The Berkeley study showed that the best way to solve the problem of fragmentation for bumble bees is to connect fragmented habitat with a wildlife corridor (Jha and Kremen, 2012). Bumble bees workers only fly about one-third of a mile from their nests to forage. This distance is their preferred range because the farther they travel the more energy they expend. Bees that forage at the top of their ideal range must consume more of the pollen and nectar they gather instead of bringing it home to support their colony. The Berkeley study found that next season’s bumble bee populations were directly correlated to the amount of flowers workers were able to visit during the previous season (Jha and Kremen, 2012). The study also suggested that if a corridor was created to connect fragmented habitat, bumble bee populations would rebound within a few years (Jha and Kremen, 2012).
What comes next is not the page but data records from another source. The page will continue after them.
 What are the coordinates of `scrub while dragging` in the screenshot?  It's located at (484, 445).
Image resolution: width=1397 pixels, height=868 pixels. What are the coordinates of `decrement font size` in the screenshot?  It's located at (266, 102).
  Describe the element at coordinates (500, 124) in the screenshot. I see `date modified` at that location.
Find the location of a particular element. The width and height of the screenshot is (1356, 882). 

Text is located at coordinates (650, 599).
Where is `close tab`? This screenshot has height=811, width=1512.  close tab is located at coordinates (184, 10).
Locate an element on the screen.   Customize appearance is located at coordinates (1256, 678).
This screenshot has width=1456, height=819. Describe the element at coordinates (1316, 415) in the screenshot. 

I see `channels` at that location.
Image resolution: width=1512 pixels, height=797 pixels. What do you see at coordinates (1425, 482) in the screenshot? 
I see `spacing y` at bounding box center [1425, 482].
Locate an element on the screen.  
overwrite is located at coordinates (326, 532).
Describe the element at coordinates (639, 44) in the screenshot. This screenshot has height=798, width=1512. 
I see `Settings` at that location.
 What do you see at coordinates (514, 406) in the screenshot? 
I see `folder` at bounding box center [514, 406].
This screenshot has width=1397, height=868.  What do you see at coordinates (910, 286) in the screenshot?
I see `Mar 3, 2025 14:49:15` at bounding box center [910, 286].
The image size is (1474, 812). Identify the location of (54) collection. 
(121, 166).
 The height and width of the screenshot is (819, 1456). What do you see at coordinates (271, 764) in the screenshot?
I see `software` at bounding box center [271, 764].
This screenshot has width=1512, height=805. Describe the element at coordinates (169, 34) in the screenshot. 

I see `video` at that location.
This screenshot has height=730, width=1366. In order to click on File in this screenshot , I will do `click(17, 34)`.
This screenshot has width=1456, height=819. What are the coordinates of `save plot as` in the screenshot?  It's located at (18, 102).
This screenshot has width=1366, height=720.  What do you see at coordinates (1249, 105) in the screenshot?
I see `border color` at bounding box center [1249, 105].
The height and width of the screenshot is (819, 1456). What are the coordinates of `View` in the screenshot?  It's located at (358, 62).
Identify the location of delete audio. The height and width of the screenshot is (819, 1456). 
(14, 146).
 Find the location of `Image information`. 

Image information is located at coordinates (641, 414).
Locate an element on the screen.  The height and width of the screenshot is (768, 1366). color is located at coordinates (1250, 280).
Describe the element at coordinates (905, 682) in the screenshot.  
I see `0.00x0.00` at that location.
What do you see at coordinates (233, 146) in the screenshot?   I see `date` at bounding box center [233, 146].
The Bee Byway is a pollinator corridor in Newport News, VA. that connects all the isolated pockets of existing bumble bee habitat in existing wild spaces from Huntington Park to Newport News Park and between Warwick Blvd. and the James River. We chose this area of the city because it was the least fragmented by the city’s major roadways. The Bee Byway will add floral resources and bolster bee habitat in public and private green spaces to guarantee suitable habitat every one-third of a mile along this corridor.
Each waypoint contains three things:
1. 27 bee-friendly plants that bloom continuously throughout the spring, summer, and fall.
2. Wild areas for native bees to nest
3. A place for native bees to overwinter
We have identified 52 sites on The Bee Byway. Fifteen of these sites are already existing native bee habitat, 37 are potential waypoints, and we are looking to add more to the corridor.
We are planning to buy 2" plugs from North Creek Nursery for $1.25 each. Each site will cost approximately $45 (we will be planting 36 plants at each site to account for a 25% plug mortality). The total cost for planting The Bee Byway (36 sites) will be approximately $1600 (plus GoFundMe fees).
We are in the process of applying for environmental grants to help cover this cost, but we anticipate that they will not cover the entire cost and it is not a guarantee that we will be given these grants. Our GoFundMe campaign will go to help cover the cost of the plants for these sites. Any extra money will go towards producing official signs for The Bee Byway.
We have received huge community support for our project and we are so grateful for all the help! We want everyone to BEEcome a part of The Bee Byway!